Director: Leos Carax
Starring: Denis Lavant
Holy Motors is nothing and it is everything. Sometimes beautiful, sometimes grotesque, never boring, it's a film free of the strictures of narrative, and fully about the construction of characters. It's the very definition of a cinematic acquired taste, a deranged whirlwind of a film that hits the reset in every scene, spinning wildly between genres and tones, and throwing out surprises at every corner. It's an oddity, but it's the kind that sticks with you and, in fact, refuses to get out of your head once it's in there.
Holy Motors follows a day in the life of Mr. Oscar (Denis Lavant), who gets up in the morning, gets into a white limo and is driven by Celine (Edith Scob) to various appointments. What his job is, exactly, is never really clear; he simply goes around playing a series of characters, and using make up, costumes and props, in a series of situations with increasingly high stakes. He plays an old woman begging for change on a street corner, an actor doing performance capture stunt work followed by a sex scene with another performer, a man on his deathbed saying goodbye to a loved one, and an exasperated father dealing with a teenage daughter, with little to no context provided beyond the scenes themselves. In one of the more elaborate scenarios, he plays a gangster who assassinates his doppelganger and then attempts to switch identities with him, only to end up on the wrong side of a knife. In another scene, he gets shot multiple times and then gets up and walks away with Celine.
The purpose of Mr. Oscar's role play is never really made clear. At one point he's joined in the back of a limo by a man who may be his boss and who laments that Mr. Oscar's heart doesn't really seem to be in it anymore. Mr. Oscar admits that it's true and explains that he misses the cameras, which are now so small that you can't even see them. Is he a journeyman actor and are we seeing the roles he's playing in various projects? We don't know. Late in the film he runs into a former lover (Kylie Minogue) who is in the same line of business, playing various roles for an unknown purpose. Her latest scene ends on a note of finality but, then again, Mr. Oscar is killed at least twice and lives to play another scene so there's really no telling what's real and what's "real." The world of Holy Motors is one of endless possibility and imagination, where story, character and genre are always fluid, never fixed.

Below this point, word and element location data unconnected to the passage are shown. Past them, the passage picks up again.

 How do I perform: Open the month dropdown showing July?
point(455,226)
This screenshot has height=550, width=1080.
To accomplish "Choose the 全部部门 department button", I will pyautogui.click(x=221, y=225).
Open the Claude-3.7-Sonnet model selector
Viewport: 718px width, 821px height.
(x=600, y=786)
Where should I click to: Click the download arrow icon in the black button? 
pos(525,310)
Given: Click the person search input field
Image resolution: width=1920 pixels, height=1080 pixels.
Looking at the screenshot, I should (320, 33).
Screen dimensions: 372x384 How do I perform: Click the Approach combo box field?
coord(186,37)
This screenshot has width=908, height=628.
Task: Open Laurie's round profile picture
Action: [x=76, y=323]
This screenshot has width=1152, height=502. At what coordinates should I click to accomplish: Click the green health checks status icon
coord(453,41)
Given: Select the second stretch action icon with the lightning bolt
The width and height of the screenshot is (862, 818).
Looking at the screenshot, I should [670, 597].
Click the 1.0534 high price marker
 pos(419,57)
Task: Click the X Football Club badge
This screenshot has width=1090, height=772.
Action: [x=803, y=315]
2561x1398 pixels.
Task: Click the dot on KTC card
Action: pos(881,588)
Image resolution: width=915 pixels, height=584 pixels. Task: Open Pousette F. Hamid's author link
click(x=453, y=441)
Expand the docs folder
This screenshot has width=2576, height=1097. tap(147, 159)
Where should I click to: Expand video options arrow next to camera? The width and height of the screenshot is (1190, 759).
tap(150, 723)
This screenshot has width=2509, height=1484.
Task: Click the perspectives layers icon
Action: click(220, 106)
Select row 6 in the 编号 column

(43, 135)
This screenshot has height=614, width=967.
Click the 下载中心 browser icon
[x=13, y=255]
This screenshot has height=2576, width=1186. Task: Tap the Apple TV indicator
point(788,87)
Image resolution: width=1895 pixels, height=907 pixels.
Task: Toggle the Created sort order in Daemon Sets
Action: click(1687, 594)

The success of Holy Motors depends primarily on two things. One is the skill of Lavant, who we watch slip into and out of multiple characters and who makes each of them believable within the span of their sequence; and his willingness to "go there" with them. The sequence where he plays Monsieur Merde is particularly impressive, requiring him to play a sewer creature who bites off a woman's fingers, kidnaps a model (Eva Mendes) from a photo shoot, takes her to his lair, creates a makeshift burqa for her and then... well, let's just say it gets more bizarre from there and it all happens without Lavant or Mendes uttering a word. Lavant's performance is one where no holds are barred and he repays the freedom offered to him here by turning in a series of masterful character sketches that add up to one amazing whole.
The second thing that Holy Motors depends on is Carax's ability to keep the project from flying off the tracks. A film like this one wouldn't work in the hands of many directors and the end product would play like a bunch of loosely connected, half-formed ideas. Carax demonstrates a firm hand that not only makes it feel like he's utterly in control of what's going on, but also allows the sequences to flow into each other in a way that seems seamless, and the film to land on the right side of pretension. Some viewers would no doubt disagree with that last statement, but I think that Holy Motors ultimately has far too much to say about the art of creating characters and the worlds that give them meaning to be dismissed so easily. I can definitely understand why some people hate this movie - it's the kind that inspires strong feelings - but I think it's well worth the time.